■ Goal of the exercise
Please copy out every line in the records below that includes the word "computer".
[Data under study Boundary: Start]
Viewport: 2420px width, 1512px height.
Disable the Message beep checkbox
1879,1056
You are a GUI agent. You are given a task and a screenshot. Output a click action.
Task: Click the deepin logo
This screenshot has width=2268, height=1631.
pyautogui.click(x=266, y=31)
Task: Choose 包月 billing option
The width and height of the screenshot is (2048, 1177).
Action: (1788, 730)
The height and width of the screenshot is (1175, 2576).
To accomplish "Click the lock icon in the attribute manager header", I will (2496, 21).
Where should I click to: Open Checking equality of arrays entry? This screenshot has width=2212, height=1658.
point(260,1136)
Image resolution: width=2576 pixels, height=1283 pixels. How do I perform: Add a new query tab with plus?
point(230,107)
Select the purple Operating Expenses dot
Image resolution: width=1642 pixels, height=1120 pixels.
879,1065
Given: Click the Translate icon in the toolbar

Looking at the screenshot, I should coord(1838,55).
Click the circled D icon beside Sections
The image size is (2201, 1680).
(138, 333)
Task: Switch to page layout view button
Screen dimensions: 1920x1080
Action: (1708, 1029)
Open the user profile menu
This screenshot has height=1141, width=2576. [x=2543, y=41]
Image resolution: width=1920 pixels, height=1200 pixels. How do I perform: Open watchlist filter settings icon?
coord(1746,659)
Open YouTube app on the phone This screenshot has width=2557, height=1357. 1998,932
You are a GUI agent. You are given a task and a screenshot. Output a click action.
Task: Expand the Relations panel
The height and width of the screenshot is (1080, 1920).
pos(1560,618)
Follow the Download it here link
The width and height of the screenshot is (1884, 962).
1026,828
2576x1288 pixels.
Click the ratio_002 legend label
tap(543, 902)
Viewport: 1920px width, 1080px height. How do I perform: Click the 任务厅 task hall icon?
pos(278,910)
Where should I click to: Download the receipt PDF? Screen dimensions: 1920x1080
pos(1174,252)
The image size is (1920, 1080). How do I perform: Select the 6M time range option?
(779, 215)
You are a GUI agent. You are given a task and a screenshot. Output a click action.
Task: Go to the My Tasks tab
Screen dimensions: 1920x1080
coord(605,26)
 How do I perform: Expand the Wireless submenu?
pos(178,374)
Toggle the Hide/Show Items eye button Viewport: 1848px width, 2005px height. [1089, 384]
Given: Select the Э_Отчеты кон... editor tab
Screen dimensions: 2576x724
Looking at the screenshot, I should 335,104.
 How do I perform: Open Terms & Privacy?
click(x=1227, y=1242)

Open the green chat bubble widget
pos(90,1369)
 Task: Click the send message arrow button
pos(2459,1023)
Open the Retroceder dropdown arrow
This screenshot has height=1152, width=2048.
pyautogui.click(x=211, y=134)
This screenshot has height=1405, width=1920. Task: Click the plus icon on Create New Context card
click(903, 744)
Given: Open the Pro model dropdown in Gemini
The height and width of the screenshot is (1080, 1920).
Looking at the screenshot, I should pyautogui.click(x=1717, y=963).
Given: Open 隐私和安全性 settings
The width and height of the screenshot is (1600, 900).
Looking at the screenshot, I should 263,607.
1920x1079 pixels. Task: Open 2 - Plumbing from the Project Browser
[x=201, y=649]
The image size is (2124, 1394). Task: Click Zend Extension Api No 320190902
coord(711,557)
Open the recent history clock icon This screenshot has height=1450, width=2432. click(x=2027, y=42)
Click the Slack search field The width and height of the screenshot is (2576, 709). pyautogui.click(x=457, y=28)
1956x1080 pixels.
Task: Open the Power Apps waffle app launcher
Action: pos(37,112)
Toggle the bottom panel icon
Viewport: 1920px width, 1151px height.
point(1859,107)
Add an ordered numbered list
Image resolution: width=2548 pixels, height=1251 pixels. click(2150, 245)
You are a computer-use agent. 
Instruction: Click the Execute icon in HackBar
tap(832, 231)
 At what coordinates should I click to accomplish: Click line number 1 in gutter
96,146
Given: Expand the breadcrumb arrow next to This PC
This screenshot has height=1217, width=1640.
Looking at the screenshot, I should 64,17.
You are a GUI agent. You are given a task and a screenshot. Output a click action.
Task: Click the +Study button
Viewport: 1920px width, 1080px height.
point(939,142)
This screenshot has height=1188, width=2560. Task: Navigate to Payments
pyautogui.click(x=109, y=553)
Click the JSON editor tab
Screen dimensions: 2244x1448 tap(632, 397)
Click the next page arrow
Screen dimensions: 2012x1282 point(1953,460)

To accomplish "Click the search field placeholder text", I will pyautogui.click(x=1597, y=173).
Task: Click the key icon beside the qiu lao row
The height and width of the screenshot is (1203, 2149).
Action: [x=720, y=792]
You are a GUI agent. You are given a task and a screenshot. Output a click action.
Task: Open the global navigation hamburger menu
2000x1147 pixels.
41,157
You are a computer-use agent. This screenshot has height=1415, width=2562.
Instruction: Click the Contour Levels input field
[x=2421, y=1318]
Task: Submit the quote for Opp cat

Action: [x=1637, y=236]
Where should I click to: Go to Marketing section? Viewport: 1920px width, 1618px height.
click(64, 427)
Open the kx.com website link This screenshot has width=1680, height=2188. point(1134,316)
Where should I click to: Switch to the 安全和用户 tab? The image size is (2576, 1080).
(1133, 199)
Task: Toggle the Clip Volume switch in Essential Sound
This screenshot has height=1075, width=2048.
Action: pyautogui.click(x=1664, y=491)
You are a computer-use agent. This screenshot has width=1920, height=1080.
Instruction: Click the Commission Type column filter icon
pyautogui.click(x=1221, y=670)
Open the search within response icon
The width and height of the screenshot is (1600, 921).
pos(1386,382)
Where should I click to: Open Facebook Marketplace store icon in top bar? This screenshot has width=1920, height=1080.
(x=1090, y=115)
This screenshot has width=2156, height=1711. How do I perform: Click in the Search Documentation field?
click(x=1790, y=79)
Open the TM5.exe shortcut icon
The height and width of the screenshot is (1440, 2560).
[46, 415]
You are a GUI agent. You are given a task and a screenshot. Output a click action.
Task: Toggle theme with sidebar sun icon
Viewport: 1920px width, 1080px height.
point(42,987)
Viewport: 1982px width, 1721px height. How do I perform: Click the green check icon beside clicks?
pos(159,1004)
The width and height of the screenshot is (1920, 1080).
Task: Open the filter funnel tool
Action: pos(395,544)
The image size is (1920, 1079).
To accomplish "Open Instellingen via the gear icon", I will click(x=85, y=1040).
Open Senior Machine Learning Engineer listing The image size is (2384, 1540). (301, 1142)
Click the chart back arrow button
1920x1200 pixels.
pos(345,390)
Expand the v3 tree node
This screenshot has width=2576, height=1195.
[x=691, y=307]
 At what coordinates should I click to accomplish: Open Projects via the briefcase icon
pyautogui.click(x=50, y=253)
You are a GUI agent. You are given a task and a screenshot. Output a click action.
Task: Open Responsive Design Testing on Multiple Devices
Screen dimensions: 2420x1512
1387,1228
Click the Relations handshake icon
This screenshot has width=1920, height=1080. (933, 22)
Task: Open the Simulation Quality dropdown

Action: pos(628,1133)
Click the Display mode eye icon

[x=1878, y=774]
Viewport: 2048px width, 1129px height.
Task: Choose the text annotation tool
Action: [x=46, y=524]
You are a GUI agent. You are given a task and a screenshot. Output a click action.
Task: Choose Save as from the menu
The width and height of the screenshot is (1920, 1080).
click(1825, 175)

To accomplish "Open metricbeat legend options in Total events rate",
[Data under study Boundary: End]
■ Answer to this exercise
You are a computer-use agent. 
You are a computer-use agent. This screenshot has height=1415, width=2562.
You are a computer-use agent. This screenshot has width=1920, height=1080.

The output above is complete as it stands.